I'd love to go to yosemite np but the tour they have is over 13hrs and I'm not sure I can fit that in!
I'll see if I can do it!
I'm pretty sure Alcatraz is on our itinerary!
I'm sooo excited!
Cheers,
Mell


----------



## mrsshep77 (May 14, 2007)

Just wondering if anyone else can help me??? Please?


----------



## minusone (May 14, 2007)

please take me with you
k thnx.


----------



## mrsshep77 (May 14, 2007)

I wish my bag was big enough to fit everyone in!!! hehe!! I will send you a postcard while I'm there!!!


----------



## minusone (May 14, 2007)

i'm hopefully going the Vegas in december to marry my girl. actually doing the elvis thing!
will hopefully check out some Herp stuff in LA if we can find things.


----------



## mrsshep77 (May 14, 2007)

Not alot of people know but I own a travel agency here in sunny downtown Beerwah... so let me know if you need help! PM me for further details.
Vegas would be great and you can't go past the tacky Elvis wedding hey!!! I'd love that!!!


----------



## dragon_tail (May 14, 2007)

your best bet in the states is an ordinary pet shop! wierd right? but its true! i was in ny city and saw everything from little monkeys to iguanas and EVERY imaginable python ranging from $15usd up to around $150usd (for something like an albino burmese or reticulated) you can see ball pythons for like $50 its so cool! and tiny land turtles for under $20! it makes you want to break the law!!!!!! (but unfortunately the jail aint worth it!)


----------



## nickamon (May 14, 2007)

Have fun mrsshep!  Wish I could go too.



minusone said:


> i'm hopefully going the Vegas in december to marry my girl. actually doing the elvis thing!


 
My partner and I have talked about getting married at the Vegas Star Trek Experience...they hire out the bridge of the Enterprise-D and a celebrant in a Starfleet dress uniform for weddings.


----------



## minusone (May 14, 2007)

ahahaha brilliant!!!


----------



## euan (May 14, 2007)

You could go to www.kingsnake.com then search for reptile dealers in the area. There is a good one named east bay vivarium www.eastbayvivarium.com at Berkley if I remember correctly. Well worth a visit.


----------



## freddy (May 14, 2007)

San diego zoo would be your best bet and and and must see the sea lions at pier 39....i loved them


----------



## x_aussie_bloke_x (May 14, 2007)

there got a albino koala  lol


----------



## MoreliaMatt (May 14, 2007)

i'll let you know next year!!!! going to the US for a 4 week holiday in june 08! and cant wait!


----------



## Hickson (May 14, 2007)

The San Francisco Zoo, while not having a Reptile dept per se (at least they didn't last time I was there) do have the only San Francisco Garter Snakes on display in the US. Thois is an endangered subspecies of Garter snake, because they are only found in the San Francisco area (which is rapidly being "urbanized"). Their website also lists anacondas, caiman's and desert tortoises.

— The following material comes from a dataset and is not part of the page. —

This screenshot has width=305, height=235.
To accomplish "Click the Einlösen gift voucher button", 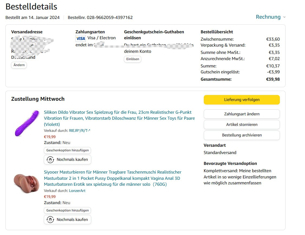I will point(133,59).
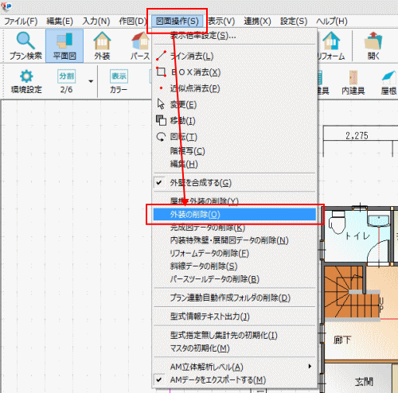Expand AM立体解析レベル submenu arrow
Screen dimensions: 398x393
point(310,367)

The Natural History Museum in Golden Gate Park might also have some live reptiles.



Hix


----------



## slither (May 14, 2007)

hey mate go to san diego zoo it is one of the best in the world also head to miami if u can great reptile places there also check the american forums and see if theres any reptile expos on when u are over there they will amaze you totally


----------



## cmclean (May 15, 2007)

There are some lovely ball python breeders and leopard gecko breeders in that area.. I will look in my old travel notes and get some details for you.. I have been there a few times... I might have to chat about a cheap fare too with you.. I would love to go there again... Just be more logical in costage as it is an expensive place on the West Coast.. I love the East.. I will find you some contact details....


----------



## cmclean (May 15, 2007)

Pity you weren't going in August,, the big pet expo is on then..


----------



## cmclean (May 15, 2007)

San Fransisco Zoo is worth going too... details below... and more details on other places...



*Phone:*
Main Office: (415) 753-7080 (recorded voicemail and operator)
General Fax: (415) 681-2039
The Main Office Receptionist is on duty 8:00 AM to 5:00 PM Monday - Friday.

For specific departments, go to Contact Us page.


 While you are there.....TEXAS REPTILE EXPO, SAN ANTONIO, TX, Live Oak Civic Center, June 9, 2007. Venomous Reptile Show!
Maybe ask if you can attend this too:​*Pepperwood Field Herping Campout*
*Pepperwood Ranch Preserve*, Sonoma County
*Saturday-Sunday, June 2-3, 2007*
*Pictures*
BAARS will be having another field-herping trip at the 3,117 acre Pepperwood Ranch preserve, which is run by the California Academy of Sciences. It’s located in Bald Hills of Sonoma County, and features 9 different plant communities and cabins in which to bunk. 
* Sign-up is a must for this event. Also there is a $10.00 registration fee to hold your place.*
*Contact:*: *Eric Koessel * [email protected].


----------



## mrsshep77 (May 15, 2007)

Thanks guys for your help! I won't have time to go anywhere other than San Fran as I'm only in the states for 4days and most of that will be work.
Thanks for the contact details cmclean, that campout would've been awesome hey!!! Oh well next time I go back I'm going to make sure it's a holiday and not work... hehe!! (it's a tough life)!
PM me cmclean if you need any other info ok!

Cheers,
Mell


----------